John Habergham, Myton Law, Hull U.K.
It had been said in the past that it was a party’s constitutional right to be heard at trial to resolve a dispute.
No longer.
The right to trial was the thrust of one the hitherto leading authorities as to whether ADR or mediation was a step that the court could and should order – see the Court of Appeal in Halsey v Milton Keynes General NHS Trust – “It is one thing to encourage the parties to agree to mediation, even to encourage them in the strongest terms. It is another to order them to do so. It seems to us that to oblige truly unwilling parties to refer their disputes to mediation would be to impose an unacceptable obstruction on their right of access to the court.”
It seems to me that an especially convened heavy weight Court of Appeal (including the head of the judiciary and head of the Court of Appeal) was deployed to stick the boot in and overturn this position.
In Churchill v Merthyr Tydfil County Borough Council the Court found that the statement above was obiter dicta, that is not part of the necessary reasoning that led to the judgement in that case and, therefore, not binding.
And it went on to state that it is not necessarily an infringement of a party’s right to access to justice (and therefore Art. 6 ECHR) if a stay in proceedings is ordered to permit mediation even if one (or both?) of the parties did not wish to participate – if the circumstances were right.
And here the Court gave itself some wiggle room for the future by stating that it didn’t think it necessary that “the court can or should lay down fixed principles as to what will be relevant to determining those questions”

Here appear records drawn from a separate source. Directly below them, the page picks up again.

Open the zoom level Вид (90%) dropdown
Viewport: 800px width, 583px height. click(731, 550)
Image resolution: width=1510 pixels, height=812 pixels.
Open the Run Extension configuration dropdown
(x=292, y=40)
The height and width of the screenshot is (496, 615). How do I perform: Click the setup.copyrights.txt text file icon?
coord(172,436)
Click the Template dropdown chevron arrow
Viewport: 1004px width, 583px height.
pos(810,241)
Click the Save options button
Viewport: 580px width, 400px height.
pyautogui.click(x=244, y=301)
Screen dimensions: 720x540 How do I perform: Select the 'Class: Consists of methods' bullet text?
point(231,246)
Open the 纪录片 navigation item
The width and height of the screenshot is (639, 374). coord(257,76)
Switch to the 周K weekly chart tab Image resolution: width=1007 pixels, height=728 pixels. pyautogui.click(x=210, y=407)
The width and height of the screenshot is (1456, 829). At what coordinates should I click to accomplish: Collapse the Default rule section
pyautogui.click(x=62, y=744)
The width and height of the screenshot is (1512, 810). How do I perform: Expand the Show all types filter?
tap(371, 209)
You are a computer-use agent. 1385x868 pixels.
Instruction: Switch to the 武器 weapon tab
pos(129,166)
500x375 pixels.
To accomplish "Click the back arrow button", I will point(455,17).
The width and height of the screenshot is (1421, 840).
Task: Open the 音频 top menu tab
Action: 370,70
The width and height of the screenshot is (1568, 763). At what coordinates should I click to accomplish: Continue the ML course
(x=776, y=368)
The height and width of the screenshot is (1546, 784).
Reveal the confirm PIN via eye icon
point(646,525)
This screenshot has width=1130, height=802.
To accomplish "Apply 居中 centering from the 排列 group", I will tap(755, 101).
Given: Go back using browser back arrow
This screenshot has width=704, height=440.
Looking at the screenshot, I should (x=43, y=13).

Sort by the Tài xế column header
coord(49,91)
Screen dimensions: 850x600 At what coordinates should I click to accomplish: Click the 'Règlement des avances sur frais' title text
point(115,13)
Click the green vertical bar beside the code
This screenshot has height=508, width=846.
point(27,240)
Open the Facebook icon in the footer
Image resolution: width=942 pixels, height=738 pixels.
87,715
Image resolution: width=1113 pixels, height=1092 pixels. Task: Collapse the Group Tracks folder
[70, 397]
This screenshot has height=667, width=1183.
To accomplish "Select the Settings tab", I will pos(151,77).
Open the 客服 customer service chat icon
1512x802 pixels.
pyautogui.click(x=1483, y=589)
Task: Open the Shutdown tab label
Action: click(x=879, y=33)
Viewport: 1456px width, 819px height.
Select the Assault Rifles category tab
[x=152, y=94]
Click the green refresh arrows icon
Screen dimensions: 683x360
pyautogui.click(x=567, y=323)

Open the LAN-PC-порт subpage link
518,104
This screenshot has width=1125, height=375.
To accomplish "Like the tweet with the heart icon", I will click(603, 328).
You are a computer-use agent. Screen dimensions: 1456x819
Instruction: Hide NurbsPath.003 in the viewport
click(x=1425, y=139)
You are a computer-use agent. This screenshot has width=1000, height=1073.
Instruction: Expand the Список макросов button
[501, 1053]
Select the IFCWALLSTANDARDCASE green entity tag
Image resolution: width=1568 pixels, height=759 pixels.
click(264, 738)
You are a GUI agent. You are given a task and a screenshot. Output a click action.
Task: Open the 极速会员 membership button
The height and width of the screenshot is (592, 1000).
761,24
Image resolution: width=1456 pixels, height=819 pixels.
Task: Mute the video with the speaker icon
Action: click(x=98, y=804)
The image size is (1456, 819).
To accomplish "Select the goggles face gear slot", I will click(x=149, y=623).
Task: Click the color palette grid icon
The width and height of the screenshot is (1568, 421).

Is mediation good? Is it such a good thing that party intentions should be ridden rough shod over?
Well litigation is too expensive – that is a given.
And it only ever worked if there was a will on all parties to come to a settlement – maybe in the light of this case, this drag factor will recede into the background.
But it needs to be done at an early stage of the litigation.
Ideally it needs to be held before the typical steps in litigation such as disclosure, exchange of witness statements and exchange of expert reports – otherwise the bulk of costs will have been incurred and you might as well have a trial. At least this way you wouldn’t need to pay a mediator (the good ones are not cheap) or hire a venue – the judge and court room come free (well wrapped up to a degree in court fees).
If I am honest, on receipt of instructions you get a feel for the merits of a matter and it is very, very rare that something is thrown up in the disclosure process or exchange of witness statements that materially alters the initial assessment.
So any mediation could and should be done at the earliest time.
The big problem I foresee is getting other parties to share this view – most mediations are decided upon at the case management conference and, after this case, there will be more such referrals to mediation at this point.
But they, case management conferences, in themselves form an expensive stage in litigation, what with cost budgeting. There is significant front loading of costs.
As they taken place generally after parties have exhausted the stage of exchanging statements of case, in my opinion, the parties should know their respective cases such that a meaningful mediation should be possible.
Whether that becomes widespread, remains to be seen.